(Beginning of Document segment)

Law Students help non-native English speakers one business at a time
Cincinnati Law’s Entrepreneurship and Community Development Clinic is breaking ground and supporting small business owners across town. The ECDC offers business legal services to Cincinnati small business owners who don’t have the resources to hire an attorney of their own.
Cincinnati Law’s Entrepreneurship and Community Development Clinic is breaking ground and supporting small business owners across town. The ECDC offers business legal services to Cincinnati small business owners who don’t have the resources to hire an attorney of their own.
Once a business applies and is selected by the ECDC, two law students are assigned to the client along with a supervisor. The supervisors are local attorneys who volunteer as mentors for the law students. All decisions and documents are reviewed by the supervisor before delivery to the client. Each project lasts a semester.
In addition to their supervisors, the students also stay under the constant guidance of the founder and director of the clinic, Cincinnati Law professor Lewis Goldfarb.
Gibran Peña-Porras, a third-year Cincinnati Law student and ECDC intern, explains that students receive school credit, but more importantly, they gain real-life practical experience.
“All services provided by the clinic are pro bono. The only thing that is charged to the owner are any fees that the government asks for," he explains.
Since ECDC launched in 2001, Peña-Porras says it's involved 174 law students, offered 10 legal training seminars, represented 282 local entrepreneurs, provided more than 400 legal consultations, completed more than 1,000 legal matters, and contributed more than $1.2 million of pro bono services to the local economy.
Needless to say, the clinic is making moves in the Cincinnati business community. And for the first time ever, Peña-Porras says the clinic now offers a Spanish-speaking branch to work with clients with students now providing consultations in Spanish.
Members of the Latino Law Student Association decided to pursue the initiative after seeing a need for a Spanish-speaking branch of the ECDC. As president of the LLSA, and with Professor Goldfarb’s support, Peña-Porras initiated a collaboration that combined the strengths of ECDC and LLSA, later becoming the Spanish branch of the ECDC. He says it all started with a simple email, and “snowballed into seminars and presentations to the board of visitors, the dean, and even UC President Pinto.”
Peña-Porras explains that the clinic is always looking for passionate students who are interested in gaining real-life business legal experience while earning school credit. The students are given significant responsibility that can only come from hands-on work, and guidance from Professor Goldfarb and their supervisor.
Although involved in several other student organizations, Peña-Porras plans to return to the ECDC clinic as a supervisor after he graduates this spring and help to continue growing the program. He says, “I have a lot of pride in my law school and I’m determined to give back as much as I can.”

(End of Document segment)

#### [Exercise set]
1. Rewrite the paragraph of the clinic article beginning "Once a business applies" as a bulleted list that keeps its main facts.
2. Retype the part of the clinic article starting at "Gibran Peña-Porras, a" and ending at "the local economy.".
The material after this point can be ignored.

(Beginning of Dataset extract)

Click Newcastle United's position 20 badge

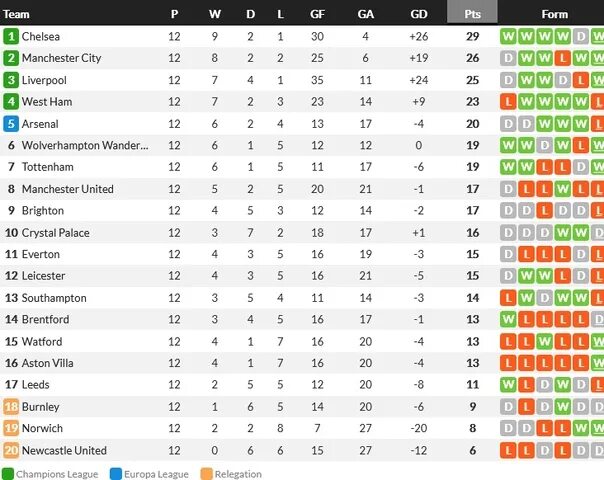11,450
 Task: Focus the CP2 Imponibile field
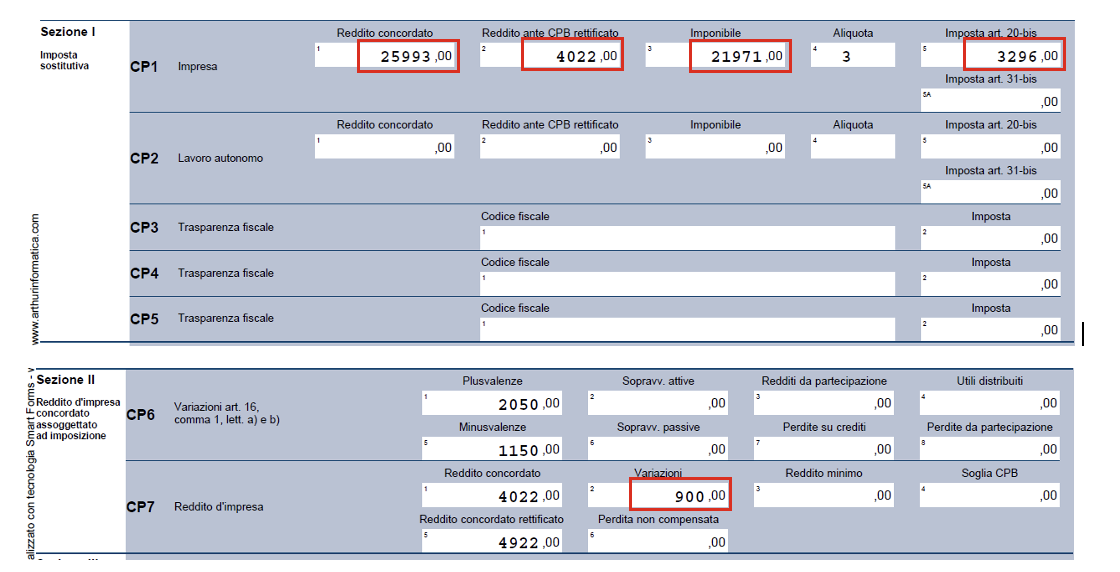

(End of Dataset extract)

#### [Solved tasks]
1.
- When a business applies and is selected by the ECDC, two law students and a supervisor are assigned to it.
- Supervisors are local attorneys who volunteer as mentors for the students.
- The supervisor reviews all decisions and documents before they are delivered to the client.
- Each project lasts one semester.

2.
Gibran Peña-Porras, a third-year Cincinnati Law student and ECDC intern, explains that students receive school credit, but more importantly, they gain real-life practical experience.
“All services provided by the clinic are pro bono. The only thing that is charged to the owner are any fees that the government asks for," he explains.
Since ECDC launched in 2001, Peña-Porras says it's involved 174 law students, offered 10 legal training seminars, represented 282 local entrepreneurs, provided more than 400 legal consultations, completed more than 1,000 legal matters, and contributed more than $1.2 million of pro bono services to the local economy.